REQUIREMENT: Resume the capture-recapture estimation walkthrough after its last line and continue writing it.

SOURCE EXTRACT:
------------------------
Since $ \hat{N}^{-1} $ is a linear transformation of $ X $ (i.e., $ \hat{N}^{-1} = \frac{X}{n \cdot M} $), the **distribution of $ \hat{N}^{-1} $** is approximately **normal** for large $ n $, with:

- Mean $ E(\hat{N}^{-1}) = \frac{1}{N} $
- Variance $ \text{Var}(\hat{N}^{-1}) = \frac{\frac{M}{N} \cdot \left(1 - \frac{M}{N}\right)}{n \cdot M^2} $

Thus, the approximate distribution of $ \hat{N}^{-1} $ is:

$
\hat{N}^{-1} \sim \mathcal{N}\left(\frac{1}{N}, \frac{\frac{M}{N} \cdot \left(1 - \frac{M}{N}\right)}{n \cdot M^2}\right)
$


### Task (d): Standard Deviation of $ \hat{N} $ Given $ X = 12 $

In this task, we are given that **12 marked animals** were recaptured, i.e., $ X = 12 $. We are asked to calculate the **standard deviation** of the estimator $ \hat{N} $, based on this information.

#### Step 1: Estimate the Population Size $ \hat{N} $

We use the formula:

$
\hat{N} = \frac{n \cdot M}{X}
$

Where:
- $ n = 50 $ is the sample size.
- $ M = 100 $ is the number of marked animals released.
- $ X = 12 $ is the number of marked animals recaptured.
------------------------
DATASET EXCERPT:
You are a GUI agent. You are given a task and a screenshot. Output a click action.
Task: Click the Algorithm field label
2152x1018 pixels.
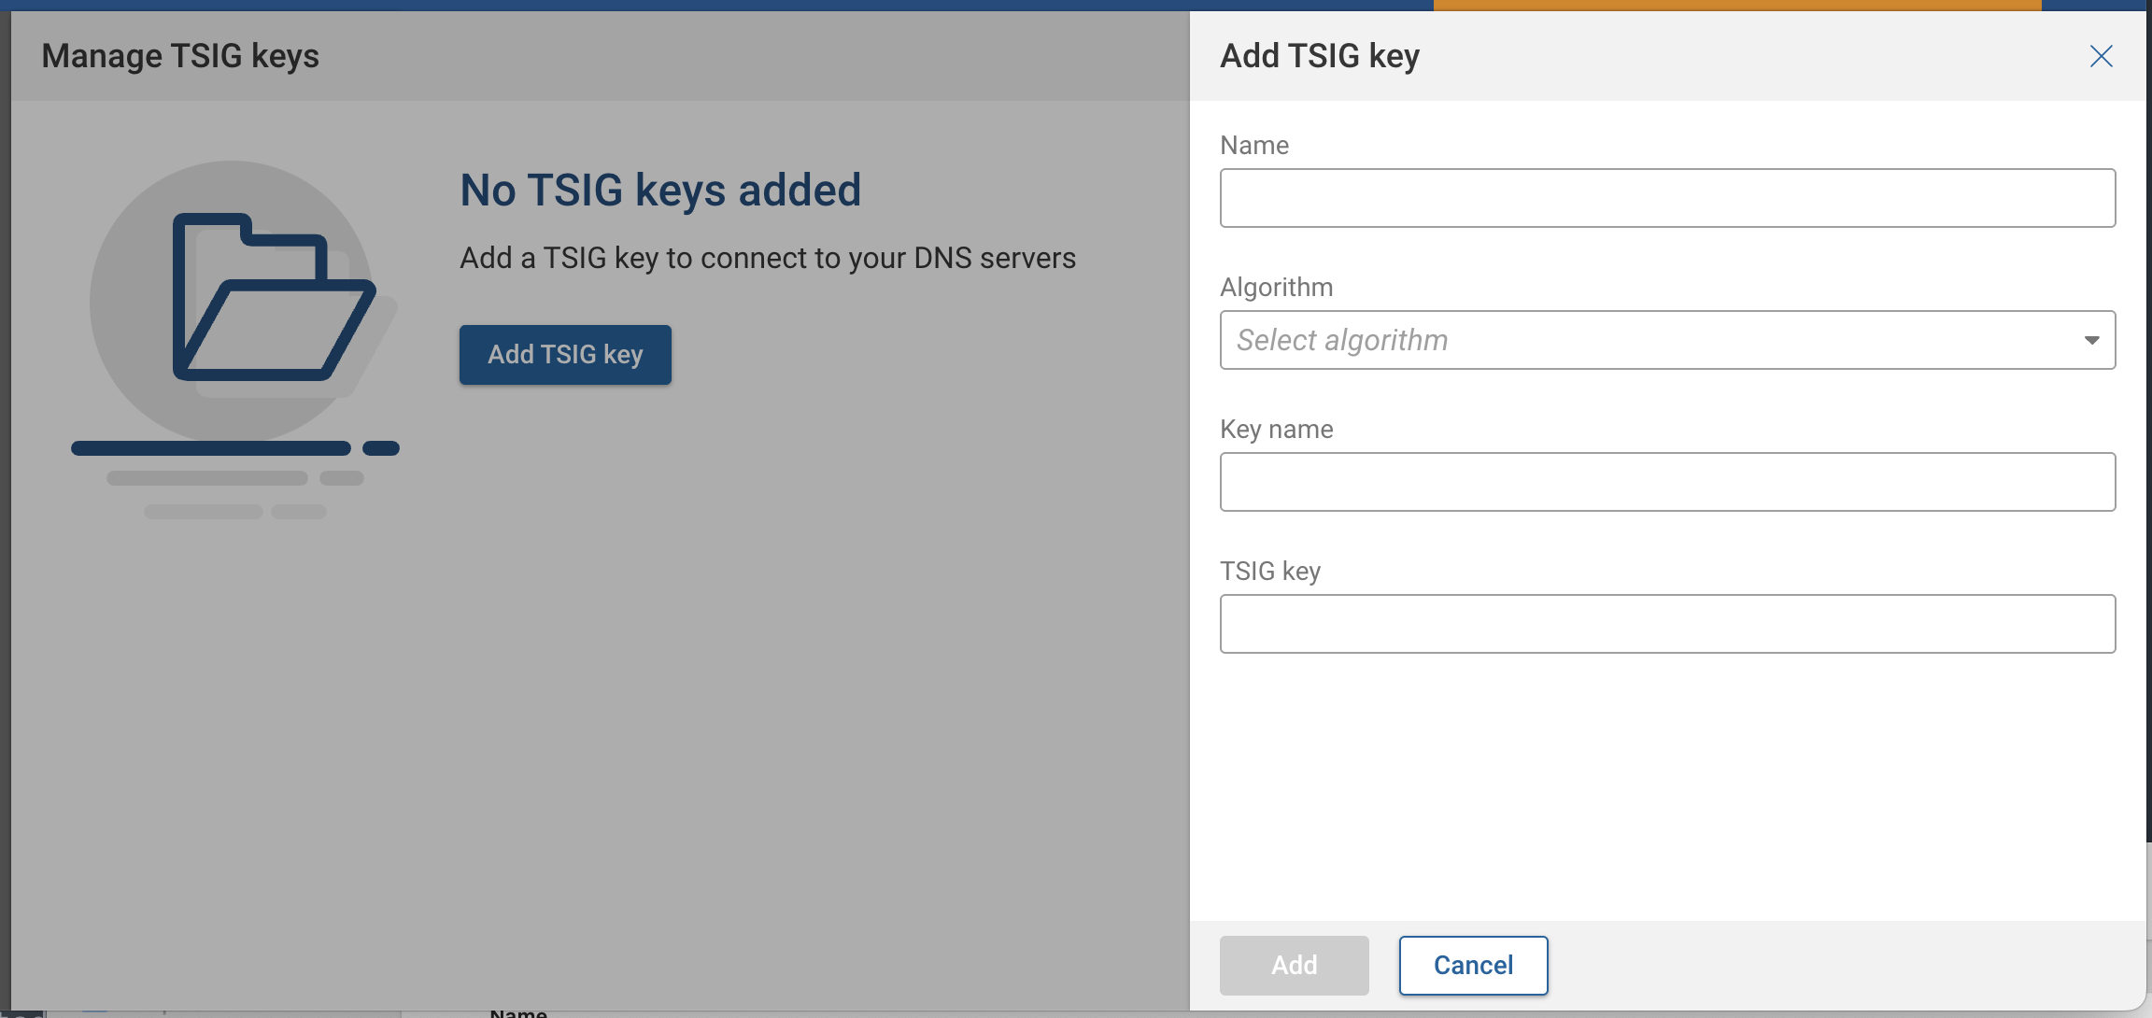coord(1276,287)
------------------------
EXERCISE ANSWER:
Substitute these values:

$
\hat{N} = \frac{50 \cdot 100}{12} = \frac{5000}{12} \approx 416.67
$

#### Step 2: Calculate the Standard Deviation of $ \hat{N}^{-1} $

Using the standard deviation formula from **Task (c)**, but replacing $ N $ with $ \hat{N} $:

$
\text{SD}(\hat{N}^{-1}) = \sqrt{\frac{\frac{M}{\hat{N}} \cdot \left(1 - \frac{M}{\hat{N}}\right)}{n \cdot M^2}}
$

Substitute $ M = 100 $, $ \hat{N} = 416.67 $, and $ n = 50 $:

$
\text{SD}(\hat{N}^{-1}) = \sqrt{\frac{0.24 \cdot 0.76}{50 \cdot 100^2}} = \sqrt{\frac{0.1824}{500000}} = \sqrt{3.648 \times 10^{-7}} \approx 0.000603
$


### Task (e): 95% Confidence Interval for $ N^{-1} $

In this task, we are asked to calculate a **95% confidence interval** for $ N^{-1} $, using the distribution derived in **Task (d)**.

#### Step 1: Calculate $ \hat{N}^{-1} $

From **Task (d)**, we estimated the population size $ \hat{N} = 416.67 $. Therefore, the estimate for $ \hat{N}^{-1} $ is:

$
\hat{N}^{-1} = \frac{1}{\hat{N}} = \frac{1}{416.67} \approx 0.0024
$

#### Step 2: Use the Standard Deviation from Task (d)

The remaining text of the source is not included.